- [Verilen metin]:
▼

Sustum günlerce ,haftalarca, aylarca sustum.Yurt arkadaşlarım artık oraya gitmememin ruh sağlığım için daha da iyi olacağın söylediler gitmedim göremedim kızımın büyüyüşünü.
Bir öğretmenler günü eğitim fakültesi öğrencileri için düzenlenen gecede sahneye çıkan izci grubunda gördüm sonra kızımı 1 yıl sonra, ne de güzel büyümüştü.Yuvanın servisine binerken yakaladım öptüm öptüm yine öptüm salya sümük öptüm hem ağladım hem öptüm.Bu onu son görüşümdü.
"Ablacım canım benim " diyişini ve dünya tatlısı o gülüşünü hiç ama hiç unutmadım,o dünya tatlısı gülüşünü.....
Gülsün çocuklar hep gülsün sarışını kumralı esmeri gülsün, zencisi beyazı gülsün, yeşil, kara, mavi gözlüsü,salyalısı sümüklüsü gülsün, elleri kınalısı,gözleri sürmelisi,çırpı bacaklısı,tombul yanaklısı gülsün çocuklar hep ama hep gülsün ve çocuk istismarı dursun nolurrrrrrrrrrr...
NOT: Çocukluğumdan aklımda kalan rahmetlik anneannemin o güzel ninisi
Uyu demeye geldim
Uyu demeye geldim
Guymak yemeğe geldim
Meramım guymak değil
Seni görmeye geldim.

4 yorum:

[ fiкяiмiи iиcє güℓü ] dedi ki...

Tatlıların tatlısı Cadım, bu yazdıkların ne kadar içimi acıttı biliyor musun? Döndü bir tane değil. Döndüler var etrafta bizim bilmediğimiz, hiç bilemeyeceğimiz. O güzel gözlü kızın hayatında bıraktığın o tatlı anılar eminim ki onun için çok özeldi. Ve bir gün umarım ki tekrar karşılaşırsınız. Bu kez büyümüş, meslek sahibi olmuş bir kız olarak hem de.

▲

- [Verilen bilgiler]:
▼

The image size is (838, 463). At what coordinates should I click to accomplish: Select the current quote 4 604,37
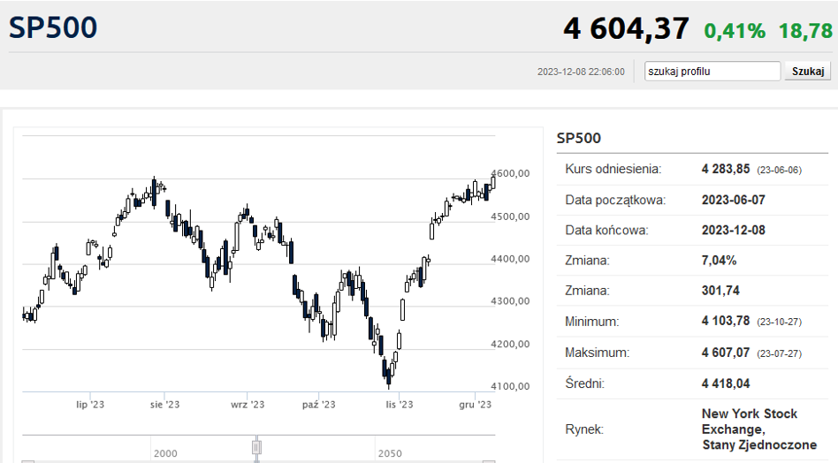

▲

- [Alıştırmanın amacı]: Verilen metnin "Sustum günlerce ,haftalarca, aylarca" sözleriyle açılıp "onu son görüşümdü." sözleriyle kapanan bölümünü, "Yurt arkadaşlarım" yerine "Ev arkadaşlarım" koyarak yeniden yazın. Bu malzemenin yapılacak işle hiçbir ilgisi yoktur.

- [Yazılı cevap]:
Sustum günlerce ,haftalarca, aylarca sustum.Ev arkadaşlarım artık oraya gitmememin ruh sağlığım için daha da iyi olacağın söylediler gitmedim göremedim kızımın büyüyüşünü.
Bir öğretmenler günü eğitim fakültesi öğrencileri için düzenlenen gecede sahneye çıkan izci grubunda gördüm sonra kızımı 1 yıl sonra, ne de güzel büyümüştü.Yuvanın servisine binerken yakaladım öptüm öptüm yine öptüm salya sümük öptüm hem ağladım hem öptüm.Bu onu son görüşümdü.